There are also several Planning Board proposals on the table, with Article 27 topping the list. The article is a Planning Board request for residents to amend the town’s housing bylaw to add a new section dedicated to community housing, which the board says will promote housing diversity and affordability.

The proposal mirrors the state’s Chapter 40B by relaxing dimension requirements and allowing more units per lot, but requires projects still go through the local approval process.

“What we’re proposing here is that the town give, in its bylaws, many of the same waivers that would be effective in 40B … but the approval would not come from the state, it would come from the town,” Planning Board member Judy Markland said at a March meeting. “The idea here is that nobody gets any more rights than they would have had before or any fewer rights; we’re just transferring the permit-enabling process to the town so there’s some control or protections.”

Community housing projects would be eligible to be built in the Agriculture/Residential 1, Agriculture/Residential 2 and Commercial districts with a special permit.

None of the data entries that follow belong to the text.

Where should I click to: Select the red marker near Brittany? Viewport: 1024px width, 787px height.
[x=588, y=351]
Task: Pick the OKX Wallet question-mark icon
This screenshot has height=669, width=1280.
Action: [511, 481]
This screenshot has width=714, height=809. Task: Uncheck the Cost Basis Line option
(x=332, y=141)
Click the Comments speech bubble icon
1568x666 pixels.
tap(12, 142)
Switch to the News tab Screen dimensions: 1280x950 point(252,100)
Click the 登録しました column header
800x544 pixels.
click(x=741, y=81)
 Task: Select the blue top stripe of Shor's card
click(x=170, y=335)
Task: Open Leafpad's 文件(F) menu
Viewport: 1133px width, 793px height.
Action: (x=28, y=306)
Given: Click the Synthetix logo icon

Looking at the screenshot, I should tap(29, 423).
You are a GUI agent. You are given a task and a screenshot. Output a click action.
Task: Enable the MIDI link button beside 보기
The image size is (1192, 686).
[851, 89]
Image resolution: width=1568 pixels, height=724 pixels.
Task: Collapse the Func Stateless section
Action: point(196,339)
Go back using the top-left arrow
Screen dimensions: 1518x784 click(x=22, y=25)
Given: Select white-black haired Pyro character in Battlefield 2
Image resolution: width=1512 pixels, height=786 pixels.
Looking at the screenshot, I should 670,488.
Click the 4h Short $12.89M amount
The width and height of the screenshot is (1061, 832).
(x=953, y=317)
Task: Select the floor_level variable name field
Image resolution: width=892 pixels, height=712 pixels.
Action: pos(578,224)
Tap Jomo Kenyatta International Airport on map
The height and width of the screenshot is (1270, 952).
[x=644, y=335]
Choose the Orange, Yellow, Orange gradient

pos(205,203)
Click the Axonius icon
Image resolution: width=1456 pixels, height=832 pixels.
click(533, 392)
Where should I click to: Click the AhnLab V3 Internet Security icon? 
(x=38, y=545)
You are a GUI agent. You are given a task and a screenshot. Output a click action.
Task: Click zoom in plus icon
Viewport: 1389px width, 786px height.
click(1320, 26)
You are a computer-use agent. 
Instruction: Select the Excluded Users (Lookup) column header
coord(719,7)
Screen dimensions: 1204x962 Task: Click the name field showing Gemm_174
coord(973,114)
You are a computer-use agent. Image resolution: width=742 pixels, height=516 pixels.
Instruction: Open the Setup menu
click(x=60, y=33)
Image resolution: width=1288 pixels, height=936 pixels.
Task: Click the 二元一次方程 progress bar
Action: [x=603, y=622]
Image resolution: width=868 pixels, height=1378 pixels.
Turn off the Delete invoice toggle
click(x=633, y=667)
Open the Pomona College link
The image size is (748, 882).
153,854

No housing projects are allowed in the Commercial-Industrial or Industrial zoning districts.

Citizen’s petitions

Along with the 29 town-submitted articles, there are also three citizen’s petitions on the warrant for Tuesday.

The first, Article 30, asks residents to consider petitioning the United States Postal Service to consolidate the town’s four ZIP codes down to just 01093. The topic was brought before residents in the summer of 2023, as the Selectboard explored changing the town’s ZIP code, but a forum attended by dozens of residents resulted in a nearly even-split community response, which led to the Selectboard to stick with the status quo on the proposal.

Article 31 is a citizen’s petition asking residents to adopt a resolution calling for Congress and President Joe Biden to “take every measure necessary to end the war in Gaza.” If adopted, the article requests the town clerk send a copy of the resolution to Biden, Secretary of State Antony Blinken, Sens. Elizabeth Warren and Ed Markey, and U.S. Rep. Jim McGovern.

The final citizen’s petition, which is part of an initiative spearheaded by Frontier middle schoolers, requests the town petition the Legislature to lower the municipal voting age to 16 years old in an effort to encourage more civic participation in towns.

“I thought it would be a really cool way to learn more about the community, and as I learned more about it, I realized that it is something I do strongly think should pass,” Whately resident and Frontier seventh grader Araceli McCoy said in an April story published in the Greenfield Recorder.

The measure was brought forward in the other three Frontier towns, where it was approved in Conway and Sunderland but shot down by three votes in Deerfield.

Other articles up for consideration include:

■Transferring $6,500 from free cash for resealing exterior brick at the S. White Dickinson Memorial Library.

■Transferring $199,400 of Community Preservation Act revenue into the town’s CPA reserve accounts for future use.

■Appropriating $5,000 and $16,525 in CPA funds to pay for the replacement of rotten sills at the town-owned barn at 215 Chestnut Plain Road and to pay for two batting cages at Herlihy Field, respectively.

■Adopting an updated zoning map that excludes areas designated in the now-abandoned Whately Water District public water supply.

The full Town Meeting warrant, as well as explanations, can be found a bit.ly/3VpP5Bm.